Take every comment on Canada with a grain of salt. It's a country with good and bad things in it, like most others.
This is a nice reality check. As a kind of corollary to the thesis that Americans have a rosy view of Canadians, my experience has been that my fellow Canadians spend way too much time angry about America's failures and not enough time angry about our own. America's headlines are an easy distraction from things that are hard to fix at home. I love and have lived in both countries. The people of each have their strengths and and their blind spots. We get things done best when we focus on what we can fix—the things close to home.
As a "neutral" that's also an impression I've had for quite a bit. I just came back to the US from a trip to Canada and something interesting happened. I was the first in line in an intersection where there were people directing traffic due to roadworks. Being the first in line is an important detail since it made my US license plate highly visible. At some point one of the cars behind me started honking and a visibly upset worker walked towards me and said in a disdainful tone: "We don't honk here!!"
When I said it was someone behind me her reply was "yes, yes, I'm sure....".
Of course this is just an anecdote, I think Canada is a great place, but really not much different than any other western country.
We've been here the whole time they have, and many people who settled here came from the USA, and many Canadians have moved in the opposite direction.
Trudeau is just another typical sleazebag politician who campaigns from the left but rules from the right. He's Canada's Obama or Clinton. And of course the ignorant masses of zombie slaves fall for the oldest political con every time.
Ah either a disgruntled NDP supporter and a lost in the woods Conservative with no leader to genuflect towards at all hours of the day and well at night, well this is a family blog ... oh well.. but there have been real changes towards the left since Harper got booted out... but heh, if you focus your views on what the right wing media chews on (no high five was a big story for them for some reason... desperation does that to yah... ) to try and chisel away at his huge popularity lead, oh well.. your choice...

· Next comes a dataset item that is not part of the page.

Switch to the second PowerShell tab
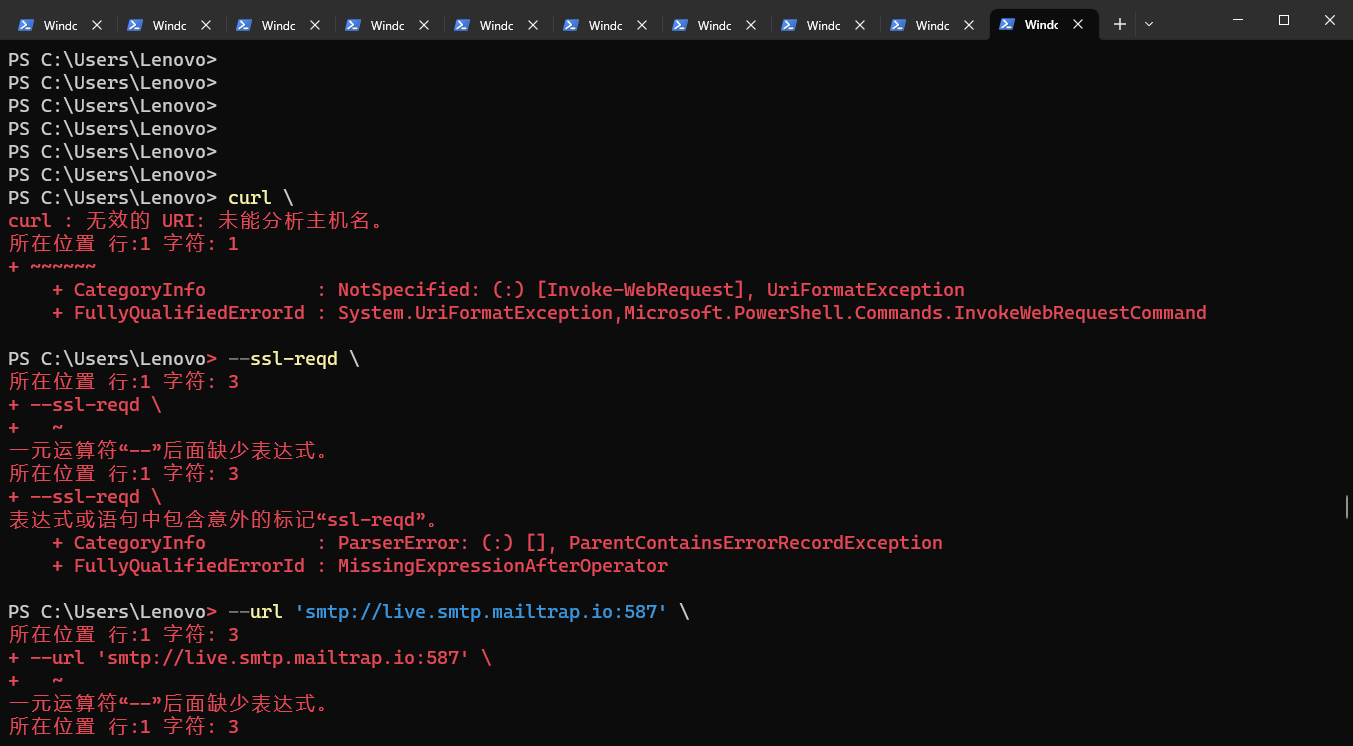The width and height of the screenshot is (1353, 746). point(169,25)
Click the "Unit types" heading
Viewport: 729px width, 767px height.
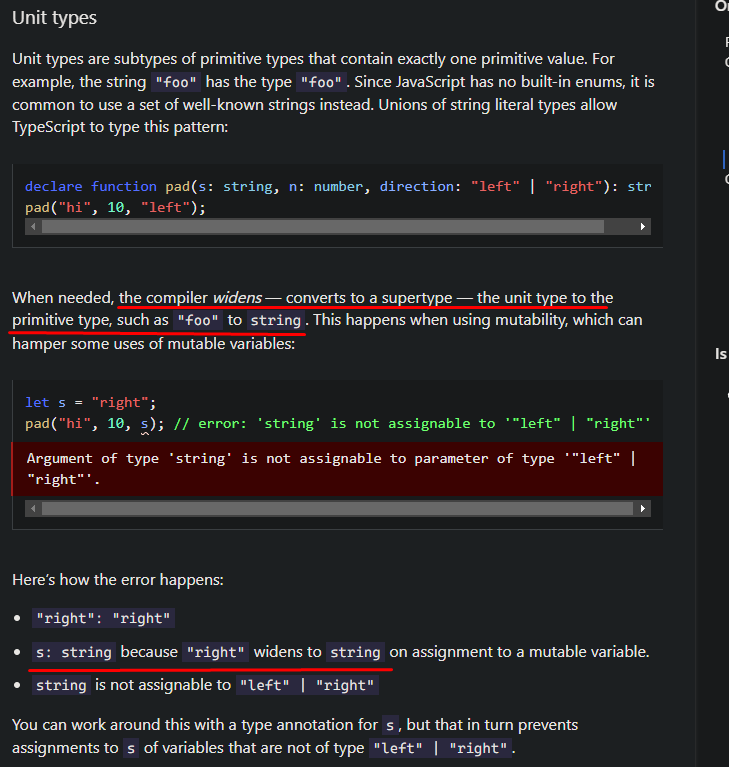(x=55, y=19)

I'm not aware of anyone that claims that Canada is a perfect paradise on Earth. The point is that it does much better overall than most countries on the planet.
Your having to bring up your 1st PM and what the Mounties did in the 30s and 60s shows that it's hard to find much currently about Canada that's worse than in other countries. Every country has its bad apples. Just because Canada had someone like Toronto mayor Rob Ford is no indication of what the vast majority of Canadian mayors are like. Your other examples are likewise specs here and there; I don't see you providing any evidence of these being national traits or characteristics.
"Our Alberta oil sands produce more carbon emissions each year than the entire state of California."
Well, what kind of comparison is that? California's population of 38.8 million is more than all of Canada (35 million).
It seems that there is a tendency on the left to disparage the country that you live in & its inhabitants. Instead of focusing on problems or deficiences which need to be righted, the preference seems to be to slag off entire countries and their peoples, indulging in the type of unthinking prejudice favoured by racists and xenophobes, which the left profess to abhor.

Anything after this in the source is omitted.